What I take from this
The main update is not that judge-mediated training is impossible. It is that the stability problem looks architectural. The failure did not come from a lack of judge sophistication — the judge was already good enough to produce an early improvement. It came from the interaction between evaluator drift and search collapse: once the policy distribution narrowed too quickly, the judge began adapting on a shrinking support, and internal reward decoupled from real progress. The strongest non-oracle improvements came from reducing coupling speed and preserving calibration long enough for search to continue.
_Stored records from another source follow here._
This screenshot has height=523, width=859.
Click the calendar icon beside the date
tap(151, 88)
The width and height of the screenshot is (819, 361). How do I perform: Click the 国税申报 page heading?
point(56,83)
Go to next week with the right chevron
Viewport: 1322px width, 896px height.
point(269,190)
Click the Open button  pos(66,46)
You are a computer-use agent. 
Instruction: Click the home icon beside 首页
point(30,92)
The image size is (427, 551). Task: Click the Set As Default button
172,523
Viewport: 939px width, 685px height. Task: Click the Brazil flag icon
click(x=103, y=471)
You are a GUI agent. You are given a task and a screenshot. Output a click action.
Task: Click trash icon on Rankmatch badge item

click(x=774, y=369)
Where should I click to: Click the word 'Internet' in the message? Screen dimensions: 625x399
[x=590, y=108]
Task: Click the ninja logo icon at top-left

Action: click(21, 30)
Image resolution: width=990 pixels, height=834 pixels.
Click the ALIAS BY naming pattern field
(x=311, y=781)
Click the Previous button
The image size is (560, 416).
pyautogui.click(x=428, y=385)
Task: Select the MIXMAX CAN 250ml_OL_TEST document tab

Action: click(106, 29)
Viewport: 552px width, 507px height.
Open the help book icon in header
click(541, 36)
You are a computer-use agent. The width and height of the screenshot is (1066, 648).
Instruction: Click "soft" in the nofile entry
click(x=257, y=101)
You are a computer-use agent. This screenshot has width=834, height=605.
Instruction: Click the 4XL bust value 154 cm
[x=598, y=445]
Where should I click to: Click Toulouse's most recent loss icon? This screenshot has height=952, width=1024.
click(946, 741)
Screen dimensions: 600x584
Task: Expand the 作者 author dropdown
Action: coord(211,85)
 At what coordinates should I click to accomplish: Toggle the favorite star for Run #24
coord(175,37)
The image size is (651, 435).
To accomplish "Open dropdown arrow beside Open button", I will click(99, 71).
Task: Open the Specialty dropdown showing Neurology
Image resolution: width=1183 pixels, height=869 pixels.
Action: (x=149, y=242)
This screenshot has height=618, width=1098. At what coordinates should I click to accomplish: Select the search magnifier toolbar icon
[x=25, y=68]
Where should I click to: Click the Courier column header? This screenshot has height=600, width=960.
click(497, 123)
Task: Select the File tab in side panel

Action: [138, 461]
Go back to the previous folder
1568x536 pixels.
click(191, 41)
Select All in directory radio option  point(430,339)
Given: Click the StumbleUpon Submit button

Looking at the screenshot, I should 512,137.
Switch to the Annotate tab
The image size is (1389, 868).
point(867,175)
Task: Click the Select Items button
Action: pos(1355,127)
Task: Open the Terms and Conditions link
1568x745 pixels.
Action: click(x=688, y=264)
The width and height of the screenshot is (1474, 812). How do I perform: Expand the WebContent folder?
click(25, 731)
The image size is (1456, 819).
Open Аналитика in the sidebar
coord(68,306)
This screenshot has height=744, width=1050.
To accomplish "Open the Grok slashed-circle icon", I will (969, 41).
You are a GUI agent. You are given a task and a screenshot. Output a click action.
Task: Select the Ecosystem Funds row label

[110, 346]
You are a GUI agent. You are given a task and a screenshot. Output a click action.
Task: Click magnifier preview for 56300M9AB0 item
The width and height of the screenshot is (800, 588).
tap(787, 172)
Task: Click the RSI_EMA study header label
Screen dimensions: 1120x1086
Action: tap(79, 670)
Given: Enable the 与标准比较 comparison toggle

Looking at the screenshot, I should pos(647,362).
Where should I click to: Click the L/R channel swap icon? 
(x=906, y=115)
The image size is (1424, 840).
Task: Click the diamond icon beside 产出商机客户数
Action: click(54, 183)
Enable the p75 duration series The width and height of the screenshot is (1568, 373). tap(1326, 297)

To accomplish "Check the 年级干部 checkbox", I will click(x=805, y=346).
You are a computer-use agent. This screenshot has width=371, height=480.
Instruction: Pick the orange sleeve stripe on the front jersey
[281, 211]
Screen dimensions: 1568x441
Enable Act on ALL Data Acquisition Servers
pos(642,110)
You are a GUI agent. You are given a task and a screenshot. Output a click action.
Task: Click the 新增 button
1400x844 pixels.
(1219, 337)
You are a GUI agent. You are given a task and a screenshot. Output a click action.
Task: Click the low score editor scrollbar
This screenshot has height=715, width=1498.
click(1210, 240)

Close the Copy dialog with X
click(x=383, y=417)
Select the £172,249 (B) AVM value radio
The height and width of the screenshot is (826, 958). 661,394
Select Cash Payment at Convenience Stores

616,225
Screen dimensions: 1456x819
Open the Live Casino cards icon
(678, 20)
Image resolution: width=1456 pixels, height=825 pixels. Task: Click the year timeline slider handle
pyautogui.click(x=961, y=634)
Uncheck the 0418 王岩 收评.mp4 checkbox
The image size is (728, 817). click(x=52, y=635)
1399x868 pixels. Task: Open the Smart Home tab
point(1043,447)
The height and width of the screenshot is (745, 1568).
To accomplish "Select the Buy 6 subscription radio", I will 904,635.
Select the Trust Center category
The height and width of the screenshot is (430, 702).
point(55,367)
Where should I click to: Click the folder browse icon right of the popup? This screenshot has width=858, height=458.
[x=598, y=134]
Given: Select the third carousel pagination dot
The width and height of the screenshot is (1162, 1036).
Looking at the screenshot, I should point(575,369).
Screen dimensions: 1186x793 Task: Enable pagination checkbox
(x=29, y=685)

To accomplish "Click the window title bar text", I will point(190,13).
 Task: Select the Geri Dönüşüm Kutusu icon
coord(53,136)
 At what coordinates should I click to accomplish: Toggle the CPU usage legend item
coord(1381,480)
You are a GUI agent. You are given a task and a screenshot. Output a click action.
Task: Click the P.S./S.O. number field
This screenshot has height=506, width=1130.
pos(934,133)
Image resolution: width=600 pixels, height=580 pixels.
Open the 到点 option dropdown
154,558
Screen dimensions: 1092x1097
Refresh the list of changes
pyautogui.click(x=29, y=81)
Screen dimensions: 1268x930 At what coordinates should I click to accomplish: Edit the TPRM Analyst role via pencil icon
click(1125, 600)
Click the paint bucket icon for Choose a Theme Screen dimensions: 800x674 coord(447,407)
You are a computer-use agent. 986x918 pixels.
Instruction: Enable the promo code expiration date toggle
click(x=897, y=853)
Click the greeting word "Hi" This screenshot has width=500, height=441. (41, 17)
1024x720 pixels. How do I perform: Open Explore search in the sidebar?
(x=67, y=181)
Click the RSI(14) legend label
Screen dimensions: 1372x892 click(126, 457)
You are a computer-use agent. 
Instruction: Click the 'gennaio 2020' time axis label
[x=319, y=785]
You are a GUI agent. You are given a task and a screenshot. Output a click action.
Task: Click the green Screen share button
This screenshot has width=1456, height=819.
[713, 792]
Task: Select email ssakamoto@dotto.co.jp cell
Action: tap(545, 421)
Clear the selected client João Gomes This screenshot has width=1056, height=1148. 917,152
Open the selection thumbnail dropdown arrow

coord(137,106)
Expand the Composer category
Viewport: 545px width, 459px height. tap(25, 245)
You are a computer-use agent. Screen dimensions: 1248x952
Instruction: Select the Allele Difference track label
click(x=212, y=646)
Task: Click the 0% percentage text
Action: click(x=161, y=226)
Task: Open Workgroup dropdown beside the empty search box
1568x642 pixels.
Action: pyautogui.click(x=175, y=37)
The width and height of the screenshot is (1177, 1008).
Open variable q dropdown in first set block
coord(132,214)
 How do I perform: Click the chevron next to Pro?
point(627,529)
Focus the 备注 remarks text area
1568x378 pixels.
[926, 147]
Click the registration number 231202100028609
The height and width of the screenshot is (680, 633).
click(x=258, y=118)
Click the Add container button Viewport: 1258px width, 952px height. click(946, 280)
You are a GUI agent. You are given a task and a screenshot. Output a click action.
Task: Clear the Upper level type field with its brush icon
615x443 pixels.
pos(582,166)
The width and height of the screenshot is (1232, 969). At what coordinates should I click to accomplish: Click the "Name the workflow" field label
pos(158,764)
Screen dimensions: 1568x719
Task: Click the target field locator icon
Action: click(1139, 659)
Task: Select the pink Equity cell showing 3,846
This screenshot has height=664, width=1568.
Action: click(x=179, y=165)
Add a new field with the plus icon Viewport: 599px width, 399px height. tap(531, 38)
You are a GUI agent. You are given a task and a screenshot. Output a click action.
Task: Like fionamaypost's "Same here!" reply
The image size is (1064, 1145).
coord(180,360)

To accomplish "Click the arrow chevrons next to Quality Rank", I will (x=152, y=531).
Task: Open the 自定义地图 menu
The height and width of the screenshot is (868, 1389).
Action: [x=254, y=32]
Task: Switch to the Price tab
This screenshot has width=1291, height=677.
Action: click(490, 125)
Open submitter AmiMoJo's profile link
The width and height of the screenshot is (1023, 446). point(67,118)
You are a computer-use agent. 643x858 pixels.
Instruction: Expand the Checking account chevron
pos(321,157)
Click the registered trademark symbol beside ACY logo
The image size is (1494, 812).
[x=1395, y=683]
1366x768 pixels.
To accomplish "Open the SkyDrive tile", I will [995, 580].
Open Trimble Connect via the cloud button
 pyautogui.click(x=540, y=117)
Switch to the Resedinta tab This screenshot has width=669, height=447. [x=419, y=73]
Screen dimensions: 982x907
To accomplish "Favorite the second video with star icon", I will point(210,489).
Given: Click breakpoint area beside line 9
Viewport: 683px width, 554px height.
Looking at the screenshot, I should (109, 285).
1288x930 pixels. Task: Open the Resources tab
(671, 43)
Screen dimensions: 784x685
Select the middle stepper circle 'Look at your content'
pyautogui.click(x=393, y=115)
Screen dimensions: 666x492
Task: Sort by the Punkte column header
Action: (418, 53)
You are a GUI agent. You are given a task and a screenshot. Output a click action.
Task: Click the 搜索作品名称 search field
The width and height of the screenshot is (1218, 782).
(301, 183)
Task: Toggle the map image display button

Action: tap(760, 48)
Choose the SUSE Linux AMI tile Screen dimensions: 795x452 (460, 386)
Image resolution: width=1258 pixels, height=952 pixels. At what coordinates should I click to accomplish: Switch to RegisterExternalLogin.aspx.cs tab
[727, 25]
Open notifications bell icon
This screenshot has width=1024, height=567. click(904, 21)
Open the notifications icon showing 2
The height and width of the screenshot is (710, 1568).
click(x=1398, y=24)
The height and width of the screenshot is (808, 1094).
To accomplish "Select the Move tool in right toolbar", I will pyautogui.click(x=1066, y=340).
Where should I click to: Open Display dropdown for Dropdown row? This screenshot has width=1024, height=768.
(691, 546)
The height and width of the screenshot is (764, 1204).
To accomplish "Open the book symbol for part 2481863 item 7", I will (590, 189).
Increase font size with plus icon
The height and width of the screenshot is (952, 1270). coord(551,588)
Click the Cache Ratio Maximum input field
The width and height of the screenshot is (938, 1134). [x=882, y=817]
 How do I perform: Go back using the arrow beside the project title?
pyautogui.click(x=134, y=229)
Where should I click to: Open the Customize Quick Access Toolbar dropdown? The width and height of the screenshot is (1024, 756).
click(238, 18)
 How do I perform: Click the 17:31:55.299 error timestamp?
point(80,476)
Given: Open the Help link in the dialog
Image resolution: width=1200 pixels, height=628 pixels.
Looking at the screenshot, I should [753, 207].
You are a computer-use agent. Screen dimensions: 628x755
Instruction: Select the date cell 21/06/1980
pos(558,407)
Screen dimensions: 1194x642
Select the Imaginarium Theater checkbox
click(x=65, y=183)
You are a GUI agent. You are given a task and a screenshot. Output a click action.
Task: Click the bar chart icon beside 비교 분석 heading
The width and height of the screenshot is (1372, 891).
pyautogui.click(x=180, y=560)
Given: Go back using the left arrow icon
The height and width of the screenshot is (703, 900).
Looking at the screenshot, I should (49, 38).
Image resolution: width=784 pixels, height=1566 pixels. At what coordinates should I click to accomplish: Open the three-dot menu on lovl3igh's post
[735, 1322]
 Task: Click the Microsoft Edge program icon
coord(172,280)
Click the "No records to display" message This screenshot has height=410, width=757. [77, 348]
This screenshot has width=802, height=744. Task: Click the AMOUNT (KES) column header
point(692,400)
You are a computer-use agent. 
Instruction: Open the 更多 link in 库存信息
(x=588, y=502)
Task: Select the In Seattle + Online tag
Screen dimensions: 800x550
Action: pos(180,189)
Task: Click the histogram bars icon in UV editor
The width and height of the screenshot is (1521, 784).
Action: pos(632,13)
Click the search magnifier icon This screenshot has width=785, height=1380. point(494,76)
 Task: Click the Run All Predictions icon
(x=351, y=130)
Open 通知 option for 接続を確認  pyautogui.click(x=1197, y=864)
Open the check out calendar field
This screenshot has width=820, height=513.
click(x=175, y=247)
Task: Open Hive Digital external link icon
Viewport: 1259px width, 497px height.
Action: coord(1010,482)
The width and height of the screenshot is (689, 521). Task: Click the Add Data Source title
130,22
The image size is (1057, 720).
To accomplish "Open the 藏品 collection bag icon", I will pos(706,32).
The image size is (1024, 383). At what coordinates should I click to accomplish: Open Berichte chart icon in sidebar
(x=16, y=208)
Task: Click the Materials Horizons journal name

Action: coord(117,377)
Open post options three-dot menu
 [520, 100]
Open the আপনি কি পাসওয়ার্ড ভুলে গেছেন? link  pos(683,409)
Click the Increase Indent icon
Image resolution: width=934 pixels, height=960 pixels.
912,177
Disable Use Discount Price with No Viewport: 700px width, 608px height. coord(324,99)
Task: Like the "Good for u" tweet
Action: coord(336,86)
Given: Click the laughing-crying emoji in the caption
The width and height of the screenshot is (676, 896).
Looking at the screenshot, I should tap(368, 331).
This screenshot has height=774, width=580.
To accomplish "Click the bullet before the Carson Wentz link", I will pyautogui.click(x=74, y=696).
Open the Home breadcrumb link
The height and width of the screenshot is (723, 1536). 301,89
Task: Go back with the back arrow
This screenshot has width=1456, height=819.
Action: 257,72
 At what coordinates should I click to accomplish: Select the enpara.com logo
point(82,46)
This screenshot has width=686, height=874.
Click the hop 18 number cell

That is more specific and more useful than a general warning about reward hacking.
Four practical lessons for real system design:
- Instrument evaluator drift separately from reward growth.
- Treat entropy collapse as a monitored failure mode, not just convergence.
- Test slower evaluator update schedules before adding more judge complexity.
- Be skeptical of gains that disappear once variance reduction is separated from ceiling improvement.
Limitations. Toy scale; synthetic ground-truth quality function; no language, no prompts, no real LMs; a single output-space size and one architecture family. These results show that the core dynamics arise in a world small enough to inspect exactly. They do not tell us how the same mechanisms behave with richer output spaces, more expressive models, or grounding signals less direct than q*.
Closing
I built this lab to see whether the worry behind judge-policy self-play was substantive enough to survive miniature scale. It was. The models were tiny, the world was enumerable, and the failure mode still appeared almost immediately. That does not settle the broader question, but it does make it feel less speculative and more like an engineering problem: if judge-mediated systems are going to work reliably, they will need to be instrumented and paced so that evaluator drift does not outrun genuine improvement.
Code, configs, seeds, and the figures above: github.com/jmamath/co-evolution-lab.